- Assignment -
Select all lines holding the word "Politica" from the entries that follow.

[Saved data entries]
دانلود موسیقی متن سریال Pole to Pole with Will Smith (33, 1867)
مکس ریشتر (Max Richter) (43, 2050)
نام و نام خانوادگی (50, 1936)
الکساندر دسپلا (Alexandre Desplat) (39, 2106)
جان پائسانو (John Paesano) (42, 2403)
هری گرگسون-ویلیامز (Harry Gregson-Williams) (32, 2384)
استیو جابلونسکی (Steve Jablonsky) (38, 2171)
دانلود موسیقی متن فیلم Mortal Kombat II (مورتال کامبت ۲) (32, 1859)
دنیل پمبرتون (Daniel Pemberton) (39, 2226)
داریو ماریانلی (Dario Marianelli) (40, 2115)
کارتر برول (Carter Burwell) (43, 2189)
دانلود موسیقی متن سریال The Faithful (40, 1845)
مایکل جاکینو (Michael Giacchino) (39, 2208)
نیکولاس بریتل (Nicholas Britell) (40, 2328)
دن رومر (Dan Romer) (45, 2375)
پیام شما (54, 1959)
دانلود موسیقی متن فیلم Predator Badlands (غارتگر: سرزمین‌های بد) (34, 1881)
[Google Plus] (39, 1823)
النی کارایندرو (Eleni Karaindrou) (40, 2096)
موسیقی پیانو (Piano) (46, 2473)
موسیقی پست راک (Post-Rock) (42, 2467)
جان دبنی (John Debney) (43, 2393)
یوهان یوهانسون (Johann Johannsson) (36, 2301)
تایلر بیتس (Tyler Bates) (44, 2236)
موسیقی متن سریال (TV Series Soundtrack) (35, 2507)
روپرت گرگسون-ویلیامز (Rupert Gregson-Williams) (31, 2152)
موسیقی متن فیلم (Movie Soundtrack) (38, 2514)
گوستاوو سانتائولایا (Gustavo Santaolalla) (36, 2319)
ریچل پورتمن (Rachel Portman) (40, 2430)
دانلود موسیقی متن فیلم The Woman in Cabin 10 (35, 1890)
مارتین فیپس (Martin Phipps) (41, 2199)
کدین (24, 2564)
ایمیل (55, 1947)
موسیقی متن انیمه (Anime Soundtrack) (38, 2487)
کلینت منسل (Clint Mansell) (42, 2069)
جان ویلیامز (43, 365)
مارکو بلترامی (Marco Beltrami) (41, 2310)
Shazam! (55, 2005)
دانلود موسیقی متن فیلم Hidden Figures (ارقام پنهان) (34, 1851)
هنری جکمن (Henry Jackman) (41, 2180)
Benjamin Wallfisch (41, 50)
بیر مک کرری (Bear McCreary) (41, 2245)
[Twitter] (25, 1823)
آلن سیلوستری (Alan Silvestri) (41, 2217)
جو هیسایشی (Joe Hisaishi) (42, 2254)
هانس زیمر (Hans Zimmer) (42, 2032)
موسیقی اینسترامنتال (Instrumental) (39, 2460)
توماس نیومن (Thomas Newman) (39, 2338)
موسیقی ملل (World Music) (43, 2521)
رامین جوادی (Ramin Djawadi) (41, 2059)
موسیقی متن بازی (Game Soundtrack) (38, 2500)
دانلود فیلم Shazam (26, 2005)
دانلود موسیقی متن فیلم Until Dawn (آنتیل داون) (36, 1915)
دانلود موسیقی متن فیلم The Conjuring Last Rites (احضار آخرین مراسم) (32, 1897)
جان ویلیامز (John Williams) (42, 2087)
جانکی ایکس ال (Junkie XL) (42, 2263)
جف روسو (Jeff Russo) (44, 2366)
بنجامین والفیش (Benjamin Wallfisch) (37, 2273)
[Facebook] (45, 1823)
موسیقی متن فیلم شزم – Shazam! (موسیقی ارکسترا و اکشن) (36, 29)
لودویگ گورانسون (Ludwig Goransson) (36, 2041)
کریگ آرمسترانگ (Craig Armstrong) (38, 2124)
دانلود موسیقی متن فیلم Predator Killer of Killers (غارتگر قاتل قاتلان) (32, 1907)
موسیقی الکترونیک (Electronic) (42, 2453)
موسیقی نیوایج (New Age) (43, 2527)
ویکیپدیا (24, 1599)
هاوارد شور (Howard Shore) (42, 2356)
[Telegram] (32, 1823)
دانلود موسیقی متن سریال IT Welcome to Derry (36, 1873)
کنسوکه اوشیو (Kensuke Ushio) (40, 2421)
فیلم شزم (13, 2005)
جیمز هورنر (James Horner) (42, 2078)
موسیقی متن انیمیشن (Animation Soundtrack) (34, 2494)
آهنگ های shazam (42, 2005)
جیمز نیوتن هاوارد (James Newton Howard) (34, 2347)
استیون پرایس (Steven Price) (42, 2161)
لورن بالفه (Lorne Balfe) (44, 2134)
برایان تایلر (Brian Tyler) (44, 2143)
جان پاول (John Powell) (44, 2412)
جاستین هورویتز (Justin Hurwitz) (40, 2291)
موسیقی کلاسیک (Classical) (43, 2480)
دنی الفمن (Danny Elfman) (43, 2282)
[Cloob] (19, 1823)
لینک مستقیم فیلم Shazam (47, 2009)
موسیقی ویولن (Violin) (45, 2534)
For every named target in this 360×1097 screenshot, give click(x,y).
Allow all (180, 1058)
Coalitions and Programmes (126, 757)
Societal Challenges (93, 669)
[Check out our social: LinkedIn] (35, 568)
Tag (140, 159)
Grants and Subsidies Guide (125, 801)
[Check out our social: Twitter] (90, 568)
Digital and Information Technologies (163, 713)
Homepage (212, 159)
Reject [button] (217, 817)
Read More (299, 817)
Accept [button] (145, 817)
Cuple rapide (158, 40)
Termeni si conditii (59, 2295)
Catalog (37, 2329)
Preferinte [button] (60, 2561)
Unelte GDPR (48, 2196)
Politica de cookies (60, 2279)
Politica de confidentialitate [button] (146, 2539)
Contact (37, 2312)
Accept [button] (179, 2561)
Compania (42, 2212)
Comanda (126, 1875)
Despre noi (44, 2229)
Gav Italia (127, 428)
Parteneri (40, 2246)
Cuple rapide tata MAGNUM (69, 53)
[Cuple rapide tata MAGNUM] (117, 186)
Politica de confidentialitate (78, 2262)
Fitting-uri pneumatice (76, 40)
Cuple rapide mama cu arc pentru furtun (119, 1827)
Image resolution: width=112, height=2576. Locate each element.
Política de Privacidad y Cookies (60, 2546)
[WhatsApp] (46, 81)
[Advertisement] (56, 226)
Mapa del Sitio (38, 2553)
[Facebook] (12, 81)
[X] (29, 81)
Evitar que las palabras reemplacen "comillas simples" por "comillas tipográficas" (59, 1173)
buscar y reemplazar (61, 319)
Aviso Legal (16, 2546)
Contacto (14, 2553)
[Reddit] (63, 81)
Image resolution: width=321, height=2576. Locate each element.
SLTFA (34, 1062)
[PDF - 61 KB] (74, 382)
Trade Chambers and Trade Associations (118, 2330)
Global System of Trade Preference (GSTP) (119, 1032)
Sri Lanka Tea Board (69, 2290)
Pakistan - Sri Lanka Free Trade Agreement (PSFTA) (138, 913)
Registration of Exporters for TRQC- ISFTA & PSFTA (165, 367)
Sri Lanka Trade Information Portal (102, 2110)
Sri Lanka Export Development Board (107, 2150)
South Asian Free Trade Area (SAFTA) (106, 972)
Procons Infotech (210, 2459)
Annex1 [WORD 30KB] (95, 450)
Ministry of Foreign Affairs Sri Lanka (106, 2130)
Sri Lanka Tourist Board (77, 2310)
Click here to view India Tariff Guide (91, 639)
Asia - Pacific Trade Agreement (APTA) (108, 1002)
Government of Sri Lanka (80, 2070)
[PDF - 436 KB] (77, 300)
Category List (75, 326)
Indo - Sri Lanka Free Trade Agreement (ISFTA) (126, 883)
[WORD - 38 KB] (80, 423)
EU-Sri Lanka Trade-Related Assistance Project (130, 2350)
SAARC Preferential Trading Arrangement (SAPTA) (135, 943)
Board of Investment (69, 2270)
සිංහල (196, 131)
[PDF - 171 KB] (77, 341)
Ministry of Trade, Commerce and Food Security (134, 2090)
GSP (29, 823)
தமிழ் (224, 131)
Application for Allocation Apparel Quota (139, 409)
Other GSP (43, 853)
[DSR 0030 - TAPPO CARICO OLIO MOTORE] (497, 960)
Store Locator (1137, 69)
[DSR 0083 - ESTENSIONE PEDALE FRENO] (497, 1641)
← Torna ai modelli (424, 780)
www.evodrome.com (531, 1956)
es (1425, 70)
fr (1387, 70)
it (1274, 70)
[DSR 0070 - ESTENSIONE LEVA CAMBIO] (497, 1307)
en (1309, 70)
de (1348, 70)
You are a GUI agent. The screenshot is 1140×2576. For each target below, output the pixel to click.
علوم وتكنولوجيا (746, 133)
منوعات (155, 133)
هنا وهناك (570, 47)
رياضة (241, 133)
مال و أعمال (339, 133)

- Written answer -
Politica de cookies (60, 2279)
Politica de confidentialitate [button] (146, 2539)
Politica de confidentialitate (78, 2262)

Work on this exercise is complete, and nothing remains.